Meu Deus, eu não conseguia me mexer!
 Onde estava a fonte que provocava aquela sombra!? De onde vinha!? Eu pensava.

 Normalmente o ser humano busca explicação para tudo, faz parte da nossa natureza. Assim que se encontra uma explicação plausível sobre algo, automaticamente se perde o medo, total ou parcial do que antes era desconhecido. Eu não era diferente dessa regra.

 Sr. Wilson tentava se mexer mas não conseguia. Começou então a urrar de medo, como anteriormente. Aquela sombra descia lentamente e ia em direção a cabeça dele. Ela não deixava marcas na parede, muito menos fazia barulho. Era só uma sombra. Quando ela chegou ao seu obejtivo, o interno começou a gritar muito alto. Seu rosto estava coberto pela sombra e simplesmente não se notava diferença, era como um rosto protegido pela simples sombra causada pela aste de um boné em um dia claro. Ele olhou nos meus olhos com um grito que cortava o silêncio da noite, foi ai que eu voltei a mim e sai daquela espécie de transe. Eu ainda estava apavorado, minhas pernas tremiam, meu coração estava acelerado e meu estômago estava frio, apresentei sudorese e eu sentia sensações esquizitas por todo meu corpo parecendo a fraqueza de quando a nossa pressão arterial está baixa.
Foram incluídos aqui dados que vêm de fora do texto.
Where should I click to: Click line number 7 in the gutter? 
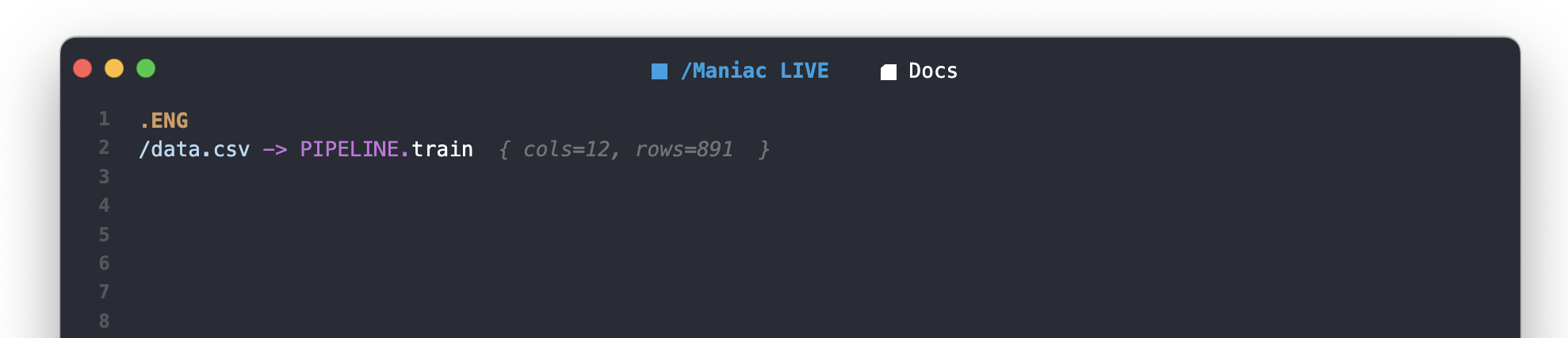pyautogui.click(x=104, y=292)
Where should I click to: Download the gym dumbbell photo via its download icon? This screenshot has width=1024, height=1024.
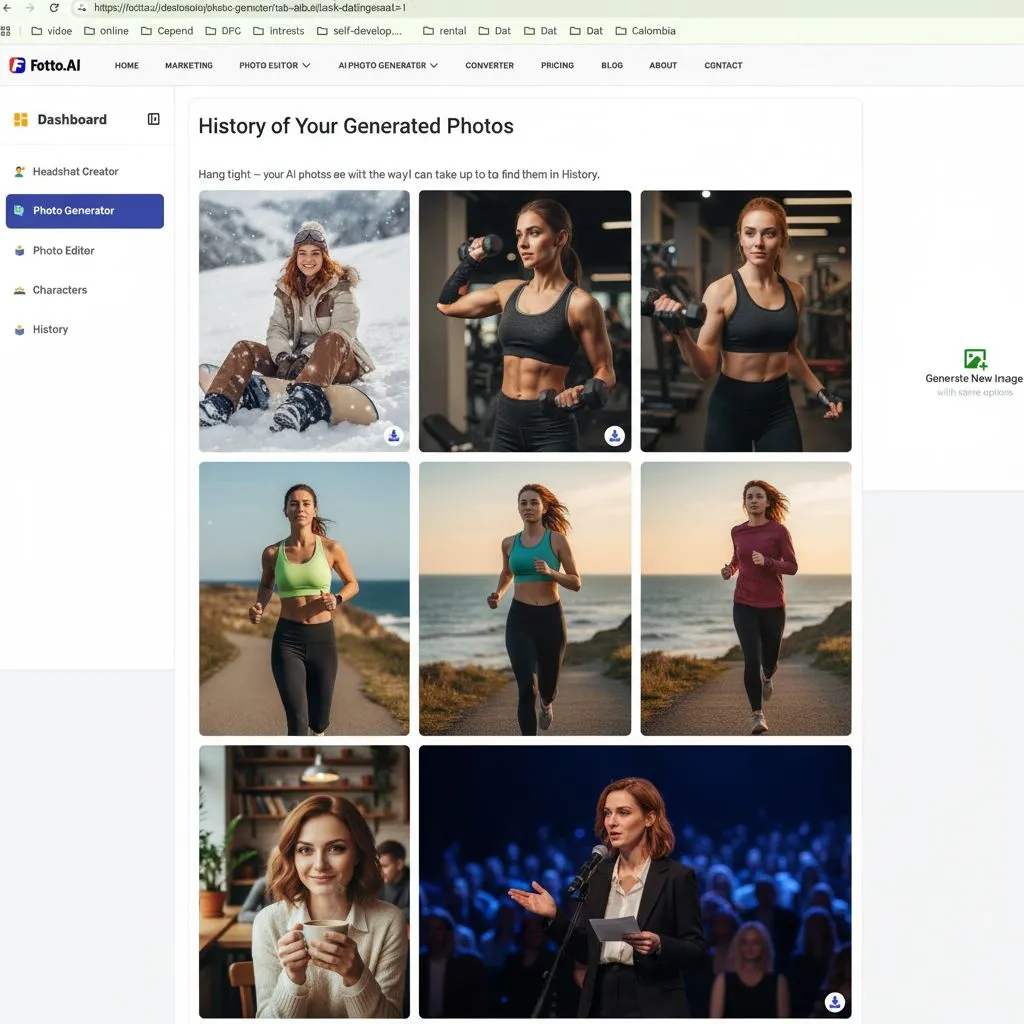pyautogui.click(x=614, y=436)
Eu não conseguia pensar em nada, absolutamente em nada. Mas tomei coragem e acendi a luz do quarto. Foi instantâneo, aquela sombra negra fez um barulho estranho, como se estivesse fritando algo, som semelhante ao de amassar papel alumínio na mão. A coisa sumiu, desapareceu. Me deu um certo alívio.

 O paciente continuava gritando de choro e pânico do que havia acontecido. Eu parei por algns instantes e ao olhar em direção a ele percebo uma queimadura semelhante a do pé, uma queimadura de segundo grau pulsava e minava sangue. Queimaduras na face são extremamente perigosas. Corri sem pensar duas vezes em direção a farmácia enquanto ligava para o número de telefone da direção. Eu precisava comunicar o ocorrido.

 A Diretora da clínica, a Freira Irmã Helena, atendeu o telefonema com uma voz rouca de sono -pronto! Disse ela, terminando o bocejo. -Tem um paciente, o senhor Wilson, eu não sei explicar, alguma coisa aconteceu com ele, algo o queimou nos pés e no rosto! Eu falava ao telefone, com a voz abalada e demonstrando o meu sentimento de pavor e pânico. Não era por mais, eu havia presenciado algo sobrenatural. -queimaduras? Eu vou ai agora! Respondeu a irmã Helena.
 Eu terminei de pegar o material para realização do curativo e voltei para o quarto. O interno continuava choroso e cada vez que o ar frio da noite passava pelo seu rosto senssível devido a recém queimadura o mesmo gritava de dor aparente, um gemido de dor medonho misturado com medo e pavor devido ao ocorrido. Realizei o curativo conforme o protocolo de atendimento para esse tipo de enfermidade. Fiquei ali parado após o procedimento, eu estava aguardando a irmã chegar. Enquanto isso eu tentava tranquilizar o paciente. Na verdade, de um ponto de vista egoísta, eu estava tentando me acalmar mais do que ajudar o Sr. Wilson. Nenhum pouco bonito, em relação a ética profissional, uma vez que eu que estava cuidando dele e não o contrário.
 Não saia da minha mente aquela cena pertubadora, aquela coisa me apavorava até agora. Só de pensar, de lembrar daquela cena horripilante sinto um medo incontrolável mas aquilo também me intriga.
 Ao me acalmar tentei buscar uma lógica nisso tudo. O que seria aquela sombra? Aquilo gera calor? Por que essa sombra fez isso? Bruxaria? Mas eu não acredito nisso! Será que era mesmo algo sobrenatural? Eu me questionava ao mesmo tempo que negava a positividade de um incidente vindo do além. Como eu vou falar para a Irmã Helena? O barulho de porta se abrindo me asustou, mas logo escutei passos e percebi que era a diretora.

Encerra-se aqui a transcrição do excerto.